Unique nationwide: commitment to disadvantaged young people

Cooperative further education as a metal technology specialist – qualification concept for refugees

Papenburg, 6 October 2016 - MEYER WERFT, Emsland District Council (Job Centre) and Johannesburg in Surwold are training eight young people as metal technology specialists within the framework of cooperative further education from October. An agreement to this end was signed in Papenburg today.

The aim of the 24-month further education course is to give prospects to young people who, due to various disadvantages, barely have a chance on the regular training market. In this case, this also includes young refugees. Emsland District Council (Job Centre) advertised for bids to provide this further education and it is being implemented by MEYER WERFT and Johannesburg GmbH. This model experiment, which is taking place in this region for the first time and is being supported by the Emden and Papenburg Chambers of Industry and Commerce, is intended to sustainably support the integration of young people on the training market and later on the labour market.
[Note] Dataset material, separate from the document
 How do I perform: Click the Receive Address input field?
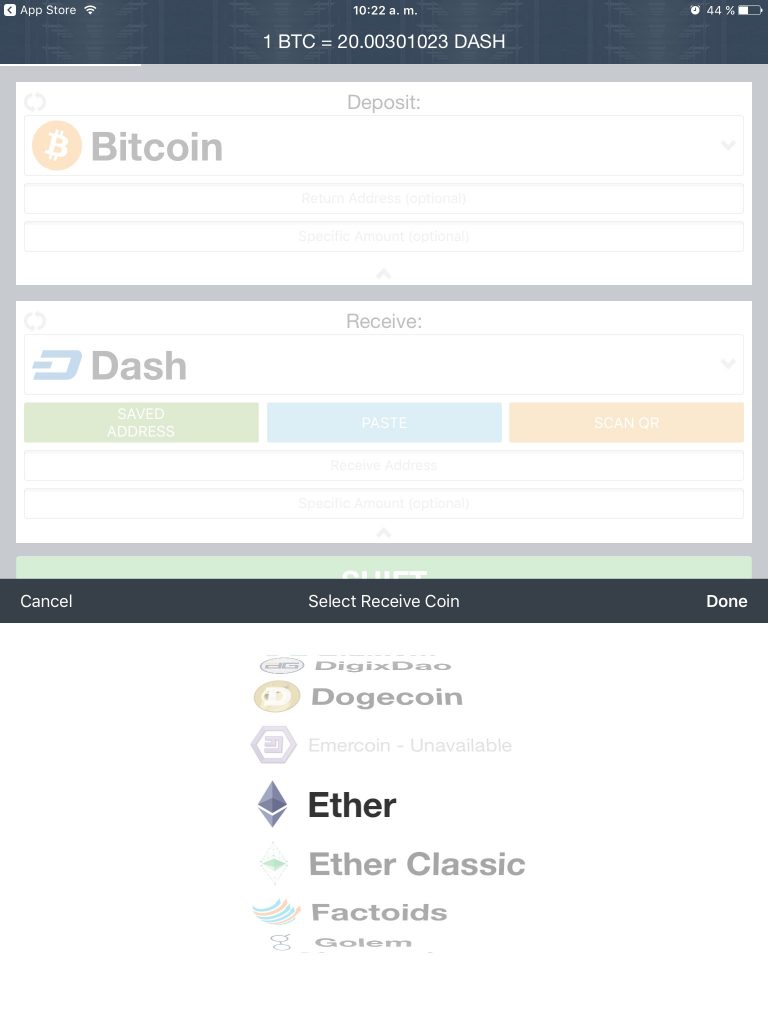(384, 466)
In the first twelve months, which the Emsland Job Center is financing, the participants are being supported and trained in their educational skills in the workshops of Johannesburg GmbH. In the second year of the further education course, the participants will change to an operational phase at MEYER WERFT. The shipyard will take over practical training and the further financing of the course. Alongside practical and theoretical training, the participants will receive social pedagogic accompaniment to strengthen their personalities and ability to take action. A specialist is available to them for individual questions and assistance over the entire period. In the second half of the course the participants will be prepared step-by-step to successfully obtain the final qualification. After successfully completing the training, MEYER WERFT is offering the young people the option of continuing their careers there.
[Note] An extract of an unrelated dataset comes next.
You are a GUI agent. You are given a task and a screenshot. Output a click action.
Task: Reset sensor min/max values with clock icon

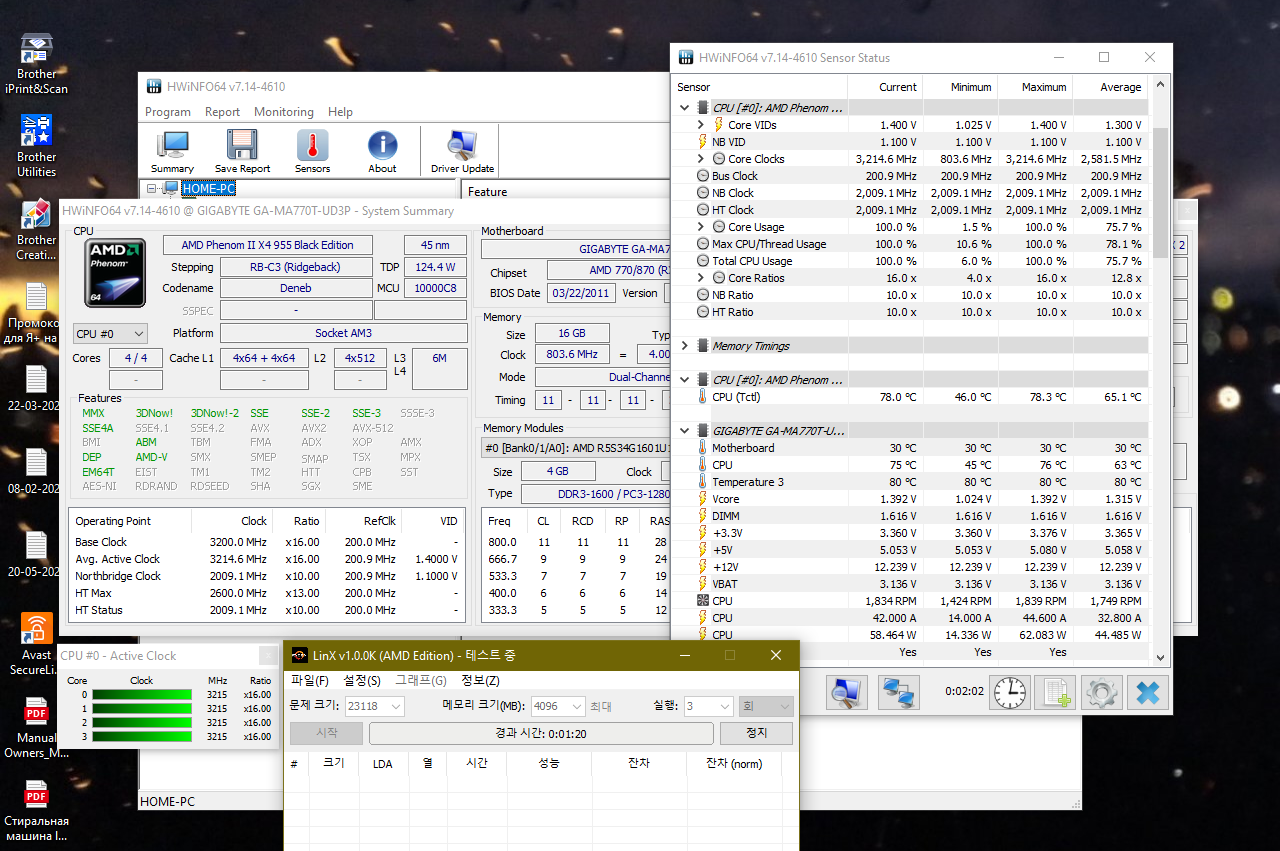[1009, 692]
“This cooperative path of external and internal training will ensure the apprentices’ further education goes positively and will open up a successful career path in future,” says Managing Director Lambert Kruse.

“Ideas and projects of this kind – lifelike and practically oriented – will contribute to overcoming disadvantages and enable everyone to have access to the labour market,” emphasises Leader of the Council Martin Gerenkamp too. He particularly highlighted that this project, which is unique so far, is an initiative with a model character and he thanked MEYER WERFT for its readiness to collaborate. If the project goes successfully, the intention is to expand this concept to other professions with a shortage of applicants/skilled labour and to other target groups as well from 2017, announced Gerenkamp.